Je jouai mon va-tout. Bélial restait un dieu, même s’il restait enfermé en Enfer. Je ne pouvais me comparer à lui.
Je le sentis frémir, remuer. Il effaça son sourire, et me répondit, d’un ton presque lassé.
- Tu te trompes. Je vois dans cet avenir. J’y vois la mort de centaines de guerriers, j’y vois le sang, la peur, les larmes, et Barracuda. J’y vois aussi ma mort.
Je levai les yeux.
- Alors, ça signifie que… ?
- J’accepte. Peu importe tes raisons et tes projets secrets. Je te suivrai, et quand je ne serais plus, continuerai à te regarder. Etonne-moi. J’incarnerai une partie de mon esprit pour t’aider. Il y a un combattant qui m’intéresse et je veux le tester. Urselius, un héros Atlante, un Immortel. Je veux m’amuser avec lui. Jusqu’à mourir des mains d’un certain Guts. Choisis tes premiers guerriers.

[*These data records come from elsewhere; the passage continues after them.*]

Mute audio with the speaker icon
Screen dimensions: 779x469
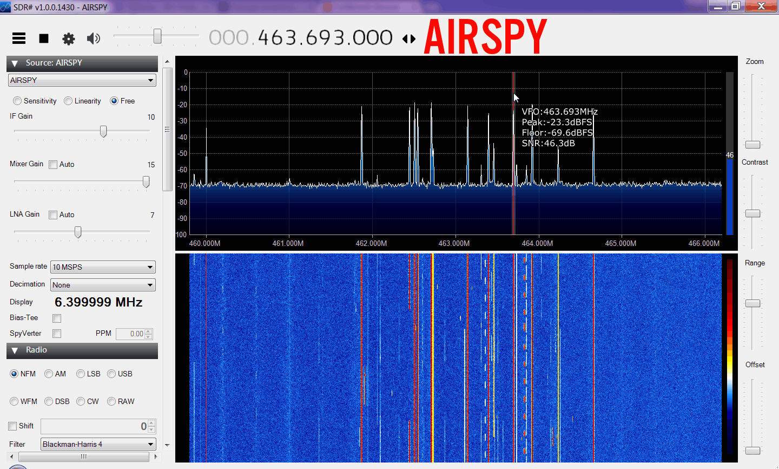[94, 38]
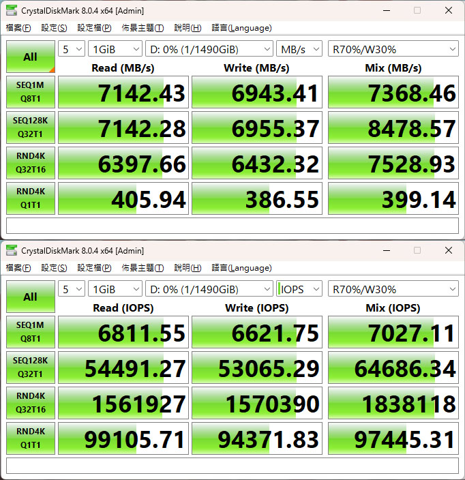Screen dimensions: 465x480
Task: Click the CrystalDiskMark icon in top window title bar
Action: point(12,10)
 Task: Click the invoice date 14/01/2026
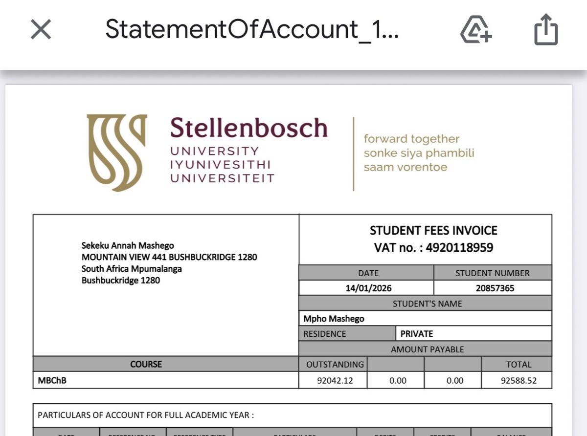tap(368, 288)
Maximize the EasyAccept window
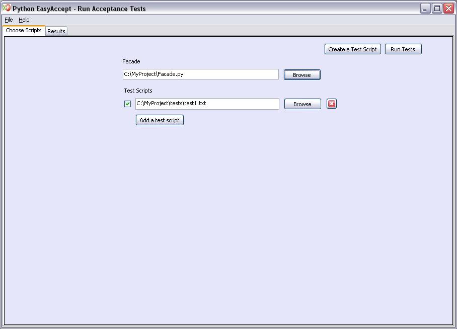 click(437, 8)
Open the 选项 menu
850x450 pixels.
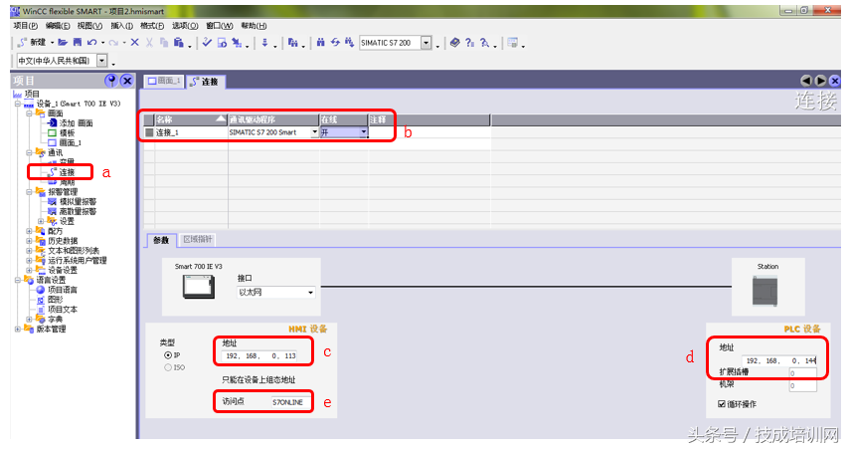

Tout a commencé à ce moment là. J’ai quitté l‘Hadès, me suis réveillé dans le Léviathan, et ait commencé les derniers préparatifs visant à recueillir les âmes perdues. Mes milliers d’esclaves-ingénieurs ont travaillé jour et nuit, pendant des semaines et finalement ont pu me présenter les corps terminés. Et le voyage a pu débuter. Les âmes sont arrivées, une par une. Le Bélial fut le premier. Le roi des Enfers s’était incarné dans notre univers.
Il avait faibli, ce n’était qu’une partie de son esprit, mais il restait tout de même redoutable. Son corps était beau, une véritable œuvre d’art. jeune, musclé, neuf pieds de haut, des ailes de jais magnifiques, et toujours ce regard.
Il hurla et la galaxie toute entière trembla.
Puis vint Hector, l’Eternel Perdant, qui réclamait vengeance depuis des millénaires. Bélial grogna quand je le ramenai à la vie.
- T’étais obligé de le choisir, lui ? Il arrête pas de gueuler et de chialer comme une gonzesse… j’espérais avoir quelques mois tranquilles loin de ses jérémiades…
Benkei, le fier défenseur de Yoshitsune. Mes ingénieurs ont crée un corps de démon pour lui, semblable à celui de Bélial, mais en plus massif et carré.
Sylve fut l’exception. Elle n’était pas morte. Alors que nous traversions les espaces infinis pour rejoindre la planète de Mohja, le radar du Léviathan capta une forme de vie à proximité d’un trou noir.
- Impossible. Quel créature peut survivre dans un tel environnement ?
Avant qu’elle soit happée, nous l’avons recueilli. Ce n’était au départ qu’un feu follet, mais qui a rapidement grandi dans nos cuves de soins pour devenir une belle jeune femme. Sylve, l’esprit des forêts de la Terre aujourd’hui disparue. Libérée au moment où le dernier arbre fut coupé, elle a erré dans l’univers à l’état de pure énergie pendant des âges et des âges. Après une courte discussion, elle accepta de se battre pour moi dans l’arène. Je l’ai sauvé, elle allait mourir de toute façon. Je lui ai promis de lui rendre la liberté si elle survivait aux Jeux.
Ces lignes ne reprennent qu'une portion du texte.